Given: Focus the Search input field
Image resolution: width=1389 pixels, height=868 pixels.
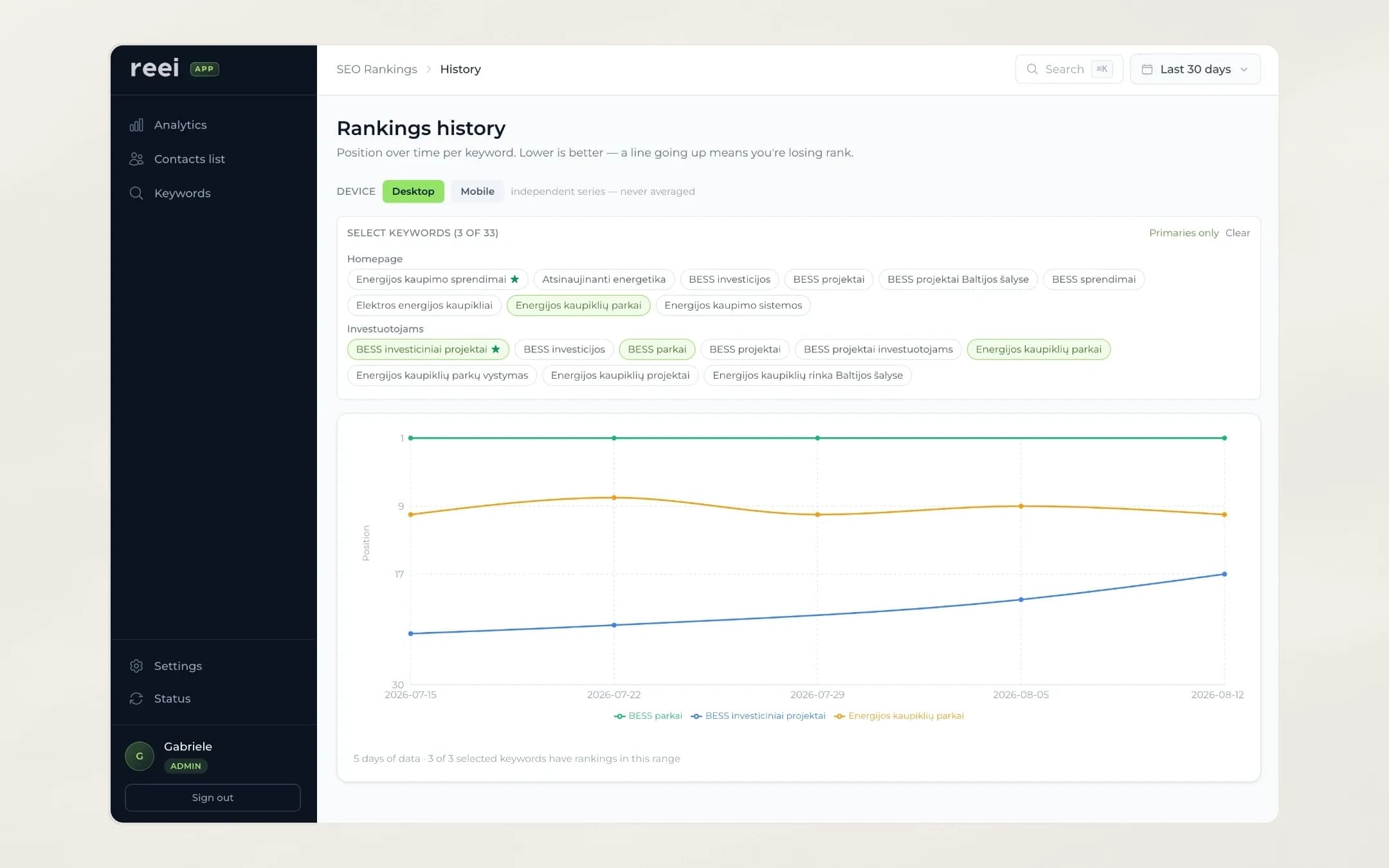Looking at the screenshot, I should 1069,69.
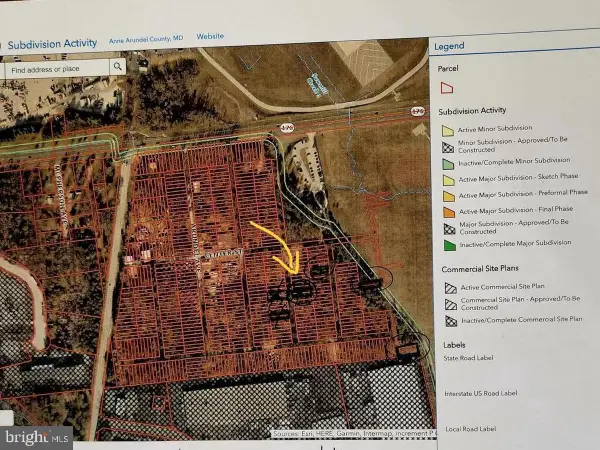Viewport: 600px width, 450px height.
Task: Click the Bright MLS watermark logo
Action: click(x=37, y=435)
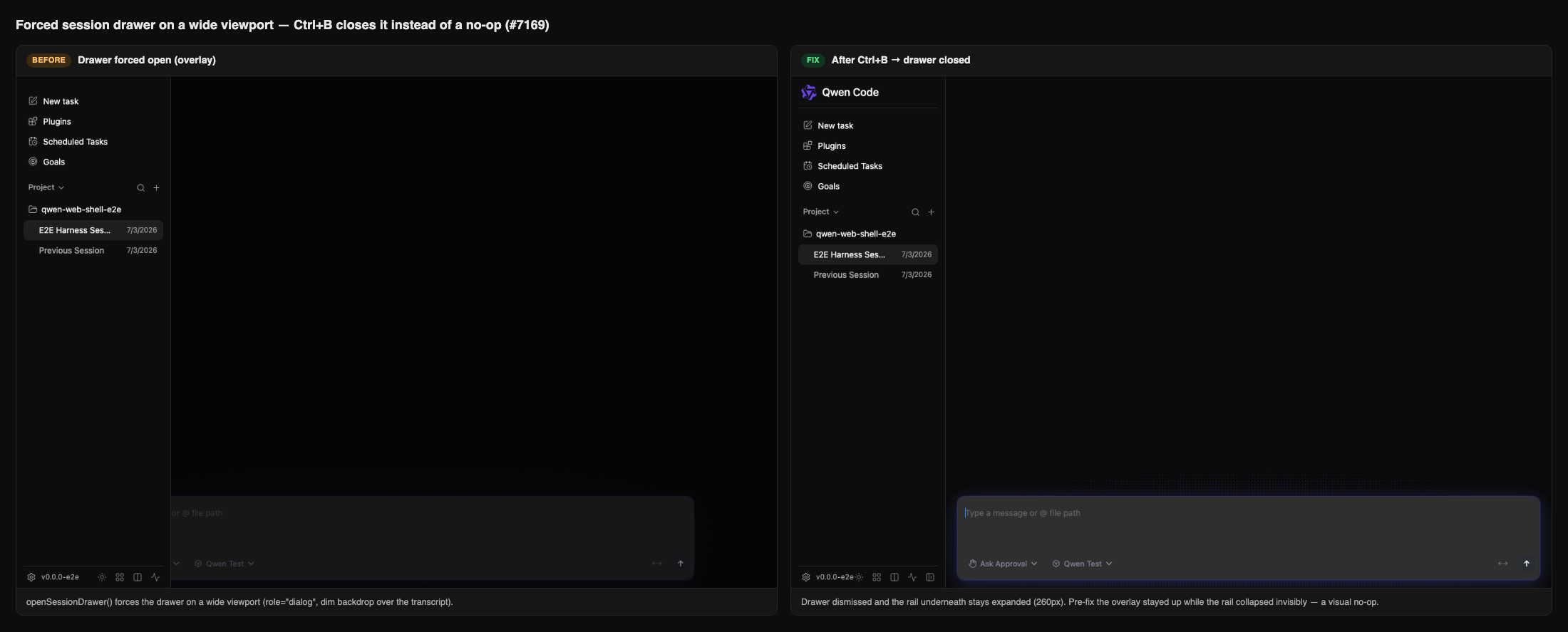The width and height of the screenshot is (1568, 632).
Task: Add a project with plus icon in FIX pane
Action: click(931, 212)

> **Exercise details**
Format the text lines of these records as a JSON list of strings, with one string per line and no blank lines. Leave the pictures out of the answer.

> **Solution**
[
  "Given: Focus the Search input field",
  "Image resolution: width=1389 pixels, height=868 pixels.",
  "Looking at the screenshot, I should 1069,69.",
  "Viewport: 600px width, 450px height.",
  "Task: Click the Bright MLS watermark logo",
  "Action: click(x=37, y=435)",
  "The width and height of the screenshot is (1568, 632).",
  "Task: Add a project with plus icon in FIX pane",
  "Action: click(931, 212)"
]